[SPARK-34652][AVRO] Support SchemaRegistry in from_avro method #31771

blcksrx · 2021-03-07T18:33:25Z

What changes were proposed in this pull request?

Provides a simple polymorphism for from_avro method to fetching schema of the topic from SchemaRegistry
as like as the method that databricks implemented:
https://docs.databricks.com/spark/latest/structured-streaming/avro-dataframe.html#example-with-schema-registry

Why are the changes needed?

Does this PR introduce any user-facing change?

How was this patch tested?

I didn't write any test for this method, as you can verify :D
But feel free to ping me to implement the test, the unittest for this method would be a dummy test case I have to
mock the return value of the HTTP request method to SchemaRegisty and IntegrationTest would take a long time to execute cause it needs Kafka, Zookeeper and SchemaRegistry embedded!

AmplabJenkins · 2021-03-07T19:08:54Z

Can one of the admins verify this patch?

HyukjinKwon · 2021-03-08T00:08:33Z

external/avro/src/main/scala/org/apache/spark/sql/avro/functions.scala

+  def from_avro(
+      data: Column,
+      subject: String,
+      schemaRegistryUri: String): Column = {


I would avoid adding this in an API. Can we combine both avroSchema and avroSchemaUrl? You can try Schema.Parser().parse first and falls back to try parsing URL if it fails. In that way, we wouldn't have to add another API.

what are your reasons for avoiding it? In my opinion, they are different things, and it's not really complicated to maintain this new API. Also, there are other things that as I mentioned Databricks already implemented this API, so do you agree it is better to keep these same? it would provide a better user experience for developers.
Anyway, you are the boss here, I follow you. What's your idea?

The reason for avoiding is to minimize the number of APIs to the end users, and better usability. Arguably using URL is not very common usage. Adding an option is fine but I would like to avoid adding an API dedicated for it.

This is Apache Spark, not the fork of other companies. I wasn't involved in that API design in Databricks. No one is a boss in Apache projects. I am suggesting and reviewing it in my own perspective. It's up to you to reject and wait for other committers' opinion, and let them merge unless somebody explicitly objects.

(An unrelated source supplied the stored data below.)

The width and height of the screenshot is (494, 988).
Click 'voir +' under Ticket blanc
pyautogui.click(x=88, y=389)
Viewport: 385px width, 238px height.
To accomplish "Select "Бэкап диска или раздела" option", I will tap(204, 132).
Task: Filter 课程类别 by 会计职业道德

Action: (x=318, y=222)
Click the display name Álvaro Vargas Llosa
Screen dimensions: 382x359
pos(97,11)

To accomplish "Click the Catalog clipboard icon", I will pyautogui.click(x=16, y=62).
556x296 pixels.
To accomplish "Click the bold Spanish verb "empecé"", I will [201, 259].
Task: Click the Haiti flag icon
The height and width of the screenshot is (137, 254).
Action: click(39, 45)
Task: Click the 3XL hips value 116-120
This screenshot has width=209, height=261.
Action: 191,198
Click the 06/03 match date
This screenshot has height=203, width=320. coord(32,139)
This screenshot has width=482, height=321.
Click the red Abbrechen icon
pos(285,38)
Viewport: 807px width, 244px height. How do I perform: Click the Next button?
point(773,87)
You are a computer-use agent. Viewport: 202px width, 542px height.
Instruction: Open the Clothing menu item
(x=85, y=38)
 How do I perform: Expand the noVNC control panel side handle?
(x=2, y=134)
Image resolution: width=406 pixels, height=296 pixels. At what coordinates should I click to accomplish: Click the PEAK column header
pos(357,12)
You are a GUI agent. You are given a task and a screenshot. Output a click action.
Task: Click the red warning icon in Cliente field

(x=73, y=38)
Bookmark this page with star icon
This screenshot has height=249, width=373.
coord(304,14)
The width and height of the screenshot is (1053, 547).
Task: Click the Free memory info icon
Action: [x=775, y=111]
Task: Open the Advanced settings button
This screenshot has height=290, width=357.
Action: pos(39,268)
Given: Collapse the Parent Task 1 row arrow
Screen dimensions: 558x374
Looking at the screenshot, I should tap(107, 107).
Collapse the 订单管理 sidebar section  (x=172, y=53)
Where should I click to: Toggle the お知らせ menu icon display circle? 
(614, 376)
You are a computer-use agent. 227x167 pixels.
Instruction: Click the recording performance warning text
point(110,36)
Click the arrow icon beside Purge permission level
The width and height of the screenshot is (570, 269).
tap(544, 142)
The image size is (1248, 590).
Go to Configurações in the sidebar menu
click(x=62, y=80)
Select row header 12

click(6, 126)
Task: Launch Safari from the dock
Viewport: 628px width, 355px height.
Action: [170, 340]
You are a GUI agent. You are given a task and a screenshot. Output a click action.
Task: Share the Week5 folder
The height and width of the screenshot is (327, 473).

What's the reason of avoiding it in one option? Isn't it simpler and easier to reason?

cc @gengliangwang too.

Take it, easy man. yes, your reasons make sense about minimizing the number of APIs. I'm going to adjust my PR.
thank you

That's fine but maybe let's wait for @gengliangwang's opinion too. He's more an expert in this area, and might have a different idea.

Cool, Okay.

@HyukjinKwon Thanks for the ping.
I am fine with either way.
For the current design, I think we need to add another API with a field "options: java.util.Map[String, String]" as the other from_avro API do.

@gengliangwang So this new API is fine and I have to write unittest?

@blcksrx From my side, yes.

Okay, I am fine with it too. I would follow @gengliangwang's judgement in this area.

HyukjinKwon · 2021-03-08T00:09:09Z

cc @dongjoon-hyun FYI

dongjoon-hyun · 2021-03-08T01:21:23Z

Thank you for pinging me, @HyukjinKwon .

gengliangwang · 2021-03-08T10:18:00Z

@blcksrx please add unit tests for adding such an API, thanks!

cloud-fan · 2021-03-08T11:03:40Z

Why do we add such an API? It just looks like a variant of the avroSchemaUrl option and does not worth a new API.

You mentioned https://docs.databricks.com/spark/latest/structured-streaming/avro-dataframe.html#example-with-schema-registry , but it's a totally different thing. The schema register integration needs to not only get the avro schema from the schema registry server, but also need to recognize the special avro binary data that has the schema register schema ID encoded.

This needs to add the schema register client dependency, that's why the API is not in the upstream Spark, as it changes dependencies.

blcksrx · 2021-03-08T11:49:49Z

If you pay attention to this on the link:
If your cluster has a Schema Registry service, from_avro can work with it so that you don’t need to specify the Avro schema manually.

So basically its a wrapper on the from_avro function that developers does not specify the schema manually. Thats it. By the way I use this function to stream avro data from our CDC pipeline

cloud-fan · 2021-03-08T11:58:12Z

I'm the developer of that feature in Databricks and I'm sorry that I didn't make the document very clear.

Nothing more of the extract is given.